The Tigers have also not been immune from the rest of the world’s supply chain chaos. Helmets had to be borrowed from other colleges during training camp because of delays in getting equipment to pass inspection after being reconditioned. (Trevor Forbes, a senior defensive back, practiced in a borrowed red helmet until the week of the season opener.) There were also days when recovery drinks were gulped down without ice because nearby convenience stores were out.
“Our players were so patient with things they weren’t accustomed to that were out of our control,” said Surace, whose team lost only to Dartmouth. “Appreciating being out there overrode everything.”
Few in the Ivy League this season have been more appreciative than the fifth-year seniors who put off graduation in order to have a chance to play their final season. “It was the best decision of my life,” said Forbes, one of 17 Princeton seniors who deferred their studies to remain eligible. A sociology major, he was hired by a media tech company and spent the year living and working in Dallas. He added: “I gained some real world skills and then I got to come back and play this game that I love with my boys — and get some closure.”
Nick Howard, a quarterback at Dartmouth, had a different appreciation. He spent the early part of this year tending to his mother, who died of cancer in April. “As horrible as it was being locked down, in a way I’m thankful,” said Howard, a junior from Green Bay, Wis. “I’m an only child, and for me being home helped me appreciate what you have when you have it. Like a family meal with people you care about or being in a locker room with your friends.”
He added: “I learned more than anything how important this team is to me. I love my teammates.”
Even as football has resumed far closer to normal this season, with almost no interruptions and with fans in attendance, a reminder of how little has been guaranteed arrived here Saturday when Dartmouth players emptied the bus on a sunny, crisp 40-degree morning. Among those not traveling with the team were middle linebacker Jalen Mackie, safety Niko Mermigas and linebacker Trevon Erickson. Also out was receiver Isaac Boston. All had tested positive for the coronavirus this week, according to Teevens, the first positives Dartmouth had all season.

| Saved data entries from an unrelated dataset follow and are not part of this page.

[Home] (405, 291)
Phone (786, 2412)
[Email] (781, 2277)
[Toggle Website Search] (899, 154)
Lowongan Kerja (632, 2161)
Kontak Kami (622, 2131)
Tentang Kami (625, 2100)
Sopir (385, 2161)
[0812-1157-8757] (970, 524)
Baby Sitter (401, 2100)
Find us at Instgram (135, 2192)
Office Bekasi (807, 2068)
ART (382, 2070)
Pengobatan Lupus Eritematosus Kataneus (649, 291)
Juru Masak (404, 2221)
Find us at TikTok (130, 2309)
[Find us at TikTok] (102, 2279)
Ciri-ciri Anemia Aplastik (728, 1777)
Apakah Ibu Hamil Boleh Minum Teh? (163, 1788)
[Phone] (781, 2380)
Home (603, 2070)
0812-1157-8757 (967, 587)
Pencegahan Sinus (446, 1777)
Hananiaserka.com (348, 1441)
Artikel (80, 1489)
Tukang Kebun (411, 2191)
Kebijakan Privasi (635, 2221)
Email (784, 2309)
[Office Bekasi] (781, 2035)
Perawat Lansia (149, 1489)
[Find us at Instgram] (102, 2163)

“It felt like the cards got flipped on us,” said Cross, a fifth-year senior from Fort Smith, Ark., who gave his team a pep talk Friday before they boarded buses here. “We weren’t sure how many we were going to be without, but we were going to show up with what we had. That’s the beautiful thing about our program.”
The defense, which hadn’t allowed more than 21 points all season, did not play to its standards against E.J. Perry, a former Boston College quarterback. But the patchwork unit nevertheless stuffed Brown running back Allen Smith on fourth-and-1 at the Brown 34 with the score tied at 14-14 in the second quarter. A few plays later, Jonny Barrett, a Dartmouth reserve receiver, made a superb, leaping catch in the end zone on one of Kyler’s three touchdown passes.
The offense continued to shoulder the load. Howard, the other part of Dartmouth’s quarterback tandem, rushed for two touchdowns, giving him 15 on the season. And capping Dartmouth’s scoring was Keegan McHugh, a senior reserve running back who bolted 65 yards for a touchdown that elicited an enormous celebration along the visiting sideline.
“I’m just so happy for these guys,” Teevens said, as players and their families celebrated around him. “There was so much uncertainty — the fifth-year seniors who put their lives on hold and said I’m coming back, the younger guys that hadn’t played in a while, the recruits who came in without visiting campus. We were kind of a no-name group and look at where they are now.”